Al modo de Raymond Carver

La mujer se había levantado de la cama hacía un rato. Perdía la mirada en las llamas de la chimenea mientras tomaba café. Sonreía, mitad dulzura, mitad misterio.

El hombre entró en el salón somnoliento. Se frotó los ojos con los dedos.

−¿Por qué esa expresión? –Preguntó mientras se sentaba.

−Pienso en lo extraño que es la felicidad ­–contestó ella sin mirarle y añadió: −En concreto, en lo extraño que es la felicidad en pareja.

El hombre se imantó también con las llamas. Dijo:

−¿Quieres decir al modo de Raymond Carver.
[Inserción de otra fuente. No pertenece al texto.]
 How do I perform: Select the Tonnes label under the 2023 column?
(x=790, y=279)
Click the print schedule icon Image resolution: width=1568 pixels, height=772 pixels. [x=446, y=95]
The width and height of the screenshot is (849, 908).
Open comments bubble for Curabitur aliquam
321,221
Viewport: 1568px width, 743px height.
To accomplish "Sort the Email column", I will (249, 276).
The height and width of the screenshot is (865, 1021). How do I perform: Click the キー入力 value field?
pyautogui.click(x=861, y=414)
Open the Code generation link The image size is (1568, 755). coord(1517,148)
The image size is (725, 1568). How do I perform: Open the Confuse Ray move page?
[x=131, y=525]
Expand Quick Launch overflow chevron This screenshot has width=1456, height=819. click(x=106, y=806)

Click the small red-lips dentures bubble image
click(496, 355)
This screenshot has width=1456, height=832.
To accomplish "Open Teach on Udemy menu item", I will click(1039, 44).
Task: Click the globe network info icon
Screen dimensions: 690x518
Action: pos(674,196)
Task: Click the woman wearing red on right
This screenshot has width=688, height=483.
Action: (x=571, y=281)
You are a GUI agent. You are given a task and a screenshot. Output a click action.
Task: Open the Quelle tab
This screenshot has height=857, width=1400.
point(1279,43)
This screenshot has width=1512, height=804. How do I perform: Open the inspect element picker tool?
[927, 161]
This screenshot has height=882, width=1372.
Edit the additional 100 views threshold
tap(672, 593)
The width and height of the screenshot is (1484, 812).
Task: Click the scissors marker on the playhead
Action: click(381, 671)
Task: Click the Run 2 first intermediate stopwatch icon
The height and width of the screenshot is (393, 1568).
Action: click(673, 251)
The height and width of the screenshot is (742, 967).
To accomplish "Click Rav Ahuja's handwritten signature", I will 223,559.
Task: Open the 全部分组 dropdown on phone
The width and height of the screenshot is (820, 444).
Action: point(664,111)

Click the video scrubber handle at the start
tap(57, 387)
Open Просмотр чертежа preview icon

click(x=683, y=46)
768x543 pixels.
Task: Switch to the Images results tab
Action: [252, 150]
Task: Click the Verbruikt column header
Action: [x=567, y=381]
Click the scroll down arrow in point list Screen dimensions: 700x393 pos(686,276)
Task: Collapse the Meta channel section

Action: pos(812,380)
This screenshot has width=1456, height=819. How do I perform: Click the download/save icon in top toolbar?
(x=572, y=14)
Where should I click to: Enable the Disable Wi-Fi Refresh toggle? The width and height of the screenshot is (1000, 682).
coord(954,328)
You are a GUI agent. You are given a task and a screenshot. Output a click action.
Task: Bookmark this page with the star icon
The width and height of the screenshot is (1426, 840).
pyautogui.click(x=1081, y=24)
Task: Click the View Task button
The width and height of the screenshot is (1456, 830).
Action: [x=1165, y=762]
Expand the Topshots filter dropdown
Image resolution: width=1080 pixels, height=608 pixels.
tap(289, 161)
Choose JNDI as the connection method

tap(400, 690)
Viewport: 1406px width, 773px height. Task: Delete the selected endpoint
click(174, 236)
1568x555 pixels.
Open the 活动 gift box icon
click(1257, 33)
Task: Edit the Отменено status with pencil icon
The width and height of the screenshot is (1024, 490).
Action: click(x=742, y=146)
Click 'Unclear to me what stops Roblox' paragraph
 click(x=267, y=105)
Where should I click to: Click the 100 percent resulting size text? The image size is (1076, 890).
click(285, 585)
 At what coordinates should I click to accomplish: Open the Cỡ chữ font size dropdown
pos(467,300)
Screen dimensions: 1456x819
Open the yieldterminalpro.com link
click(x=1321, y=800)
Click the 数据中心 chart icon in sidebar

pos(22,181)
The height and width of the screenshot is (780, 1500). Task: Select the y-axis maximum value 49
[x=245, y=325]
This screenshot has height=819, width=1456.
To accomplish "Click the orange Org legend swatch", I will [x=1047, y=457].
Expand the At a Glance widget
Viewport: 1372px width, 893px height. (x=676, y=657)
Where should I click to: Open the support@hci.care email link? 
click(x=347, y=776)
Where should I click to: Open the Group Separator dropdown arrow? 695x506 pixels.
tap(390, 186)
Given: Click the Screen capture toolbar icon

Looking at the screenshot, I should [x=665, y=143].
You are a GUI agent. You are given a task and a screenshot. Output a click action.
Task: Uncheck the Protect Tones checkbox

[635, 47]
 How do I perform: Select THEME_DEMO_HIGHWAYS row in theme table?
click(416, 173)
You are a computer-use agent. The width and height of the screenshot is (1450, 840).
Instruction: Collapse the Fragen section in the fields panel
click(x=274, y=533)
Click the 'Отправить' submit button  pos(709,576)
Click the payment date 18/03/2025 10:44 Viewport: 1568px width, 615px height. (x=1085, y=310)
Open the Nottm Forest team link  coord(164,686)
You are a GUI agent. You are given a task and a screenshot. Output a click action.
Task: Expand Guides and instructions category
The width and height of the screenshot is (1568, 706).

Al modo de una felicidad pasajera que termina por convertirse en una costra, dura si hay suerte, dolorosa en la mayoría de las ocasiones?

−Sí, eso mismo.

Ambos guardaron silencio. Él parecía pensar, ella se encendió un cigarrillo.

−Para mí no hay felicidad posible sin valor –dijo él y se puso en pie.

Observó con detenimiento las estanterías del salón repletas de libros. Se encaminó hacia una de ellas. Pareció encontrar lo que buscaba tras pasar el dedo índice por varios libros. Tomó, Dequé hablamos cuando hablamos de amor, estaba manoseado y repleto de pósits que sobresalían de sus páginas.

−Que dios me perdone por lo que voy a hacer.

Fue hasta la chimenea y arrojó el libro al fuego. Observó cómo ardía. La mujer miró la escena con calma y con un ligero tono de reproche le dijo:

−No crees en dios y encima tienes varias ediciones de esa obra. Pero cuidado con el fuego, su problema es que también quema aquello con lo que no se cuenta.

El hombre se dio la vuelta y la miró.

−Como casi siempre tienes razón y no hay palabras para replicarte.

Anduvo hacia ella y decidido la besó.

−No hay prisa –dijo la mujer cuando él retiró sus labios.